21+++

2.9K 44 3
                                    

Tekan tanda ⭐ dipojok kiri bawah untuk bisa melanjutkan part ini!!!

************************************

Reyn membawa Raline kesebuah villa milik temannya yang sudah lama tak berpenghuni. Sengaja Reyn membawanya kesana untuk menghindari mata-mata sang ibu yang disebar dimana-mana.

Untuk kali ini, biarkan Reyn menyelesaikan masalah percintaan tanpa campur tangan orang tua.

Raline menghela nafas kasar saat sampai di ruang tamu. Kedua matanya menatap sekeliling dimana tempatnya sangat sejuk dengan pepohonan mengelilingi vila.

Uhuk...

Reyn berdehem, dia sudah berdiri di pembatas antara ruang tamu dengan kolam.
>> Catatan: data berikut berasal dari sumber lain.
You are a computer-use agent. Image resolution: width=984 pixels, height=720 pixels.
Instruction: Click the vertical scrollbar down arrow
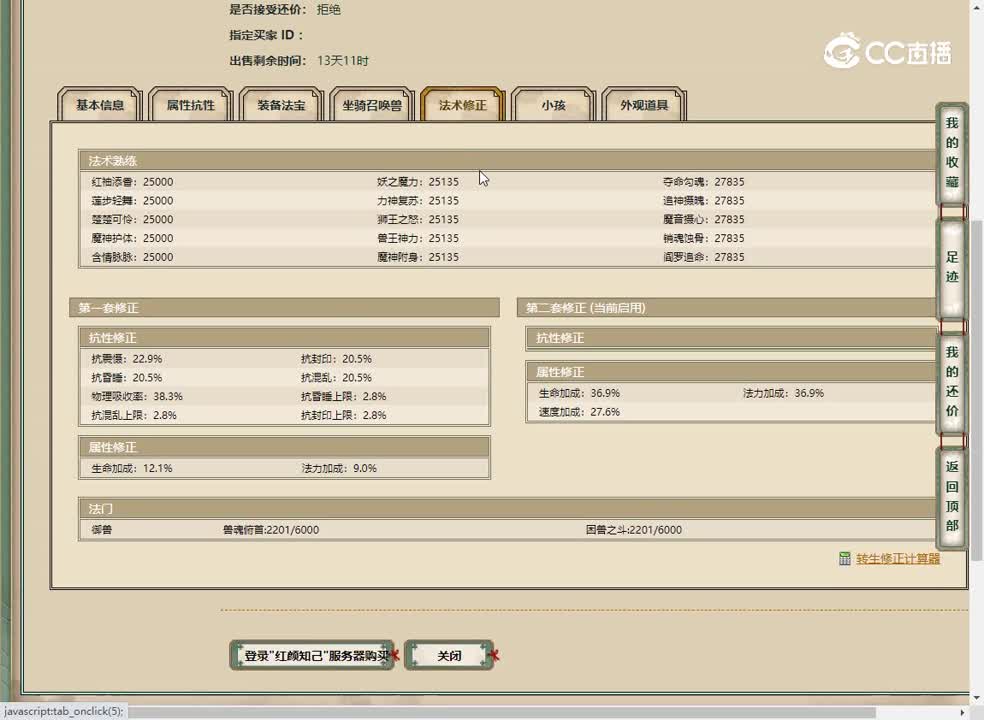click(x=976, y=697)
Langkahnya pun mendekat.

"Mau minum atau langsung ke inti permainan?"

"Langsung." Ucap Raline.

Dia ingin segera menyelesaikan janjinya agar bisa kembali ke rumah sakit menemani sang ayah.
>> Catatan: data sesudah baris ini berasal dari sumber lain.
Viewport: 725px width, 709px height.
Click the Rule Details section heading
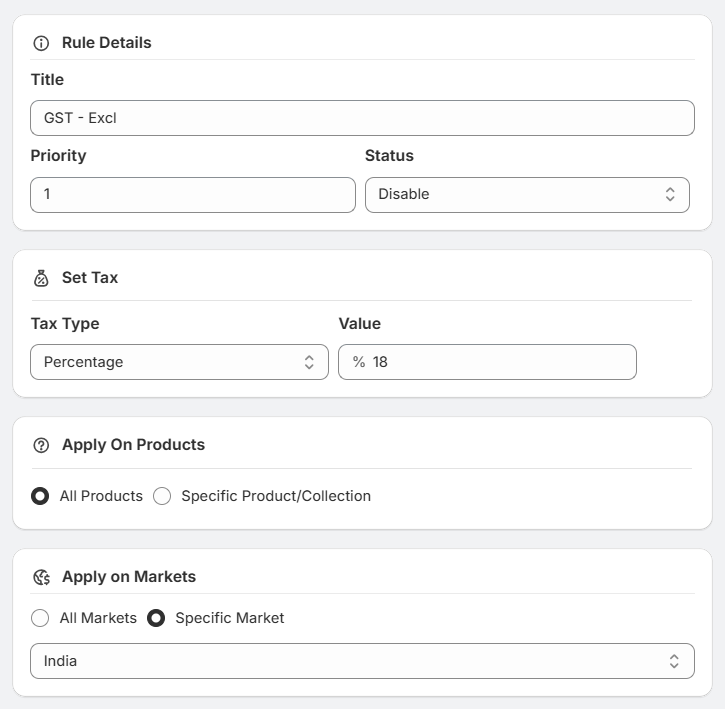coord(107,43)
Reyn mengikis jarak, membelai lembut pipi merah merona itu. Wajahnya tampak berbeda ketika mengenakan makeup. Perlahan sapuan lembut turun ke leher dan berhenti di telinga.

"Stop!"

Raline memprotes, sekuat tenaga dia menahan rasa geli.

"Why?" Ucap Reyn tepat di telinga.

"Aku ada satu permintaan sebelum ke inti permainan."

"Katakan." Ucap Reyn lagi dengan desahan.

"Kita hanya melakukan satu kali, setelah semua selesai mari saling menjauh dan anggap tidak saling mengenal."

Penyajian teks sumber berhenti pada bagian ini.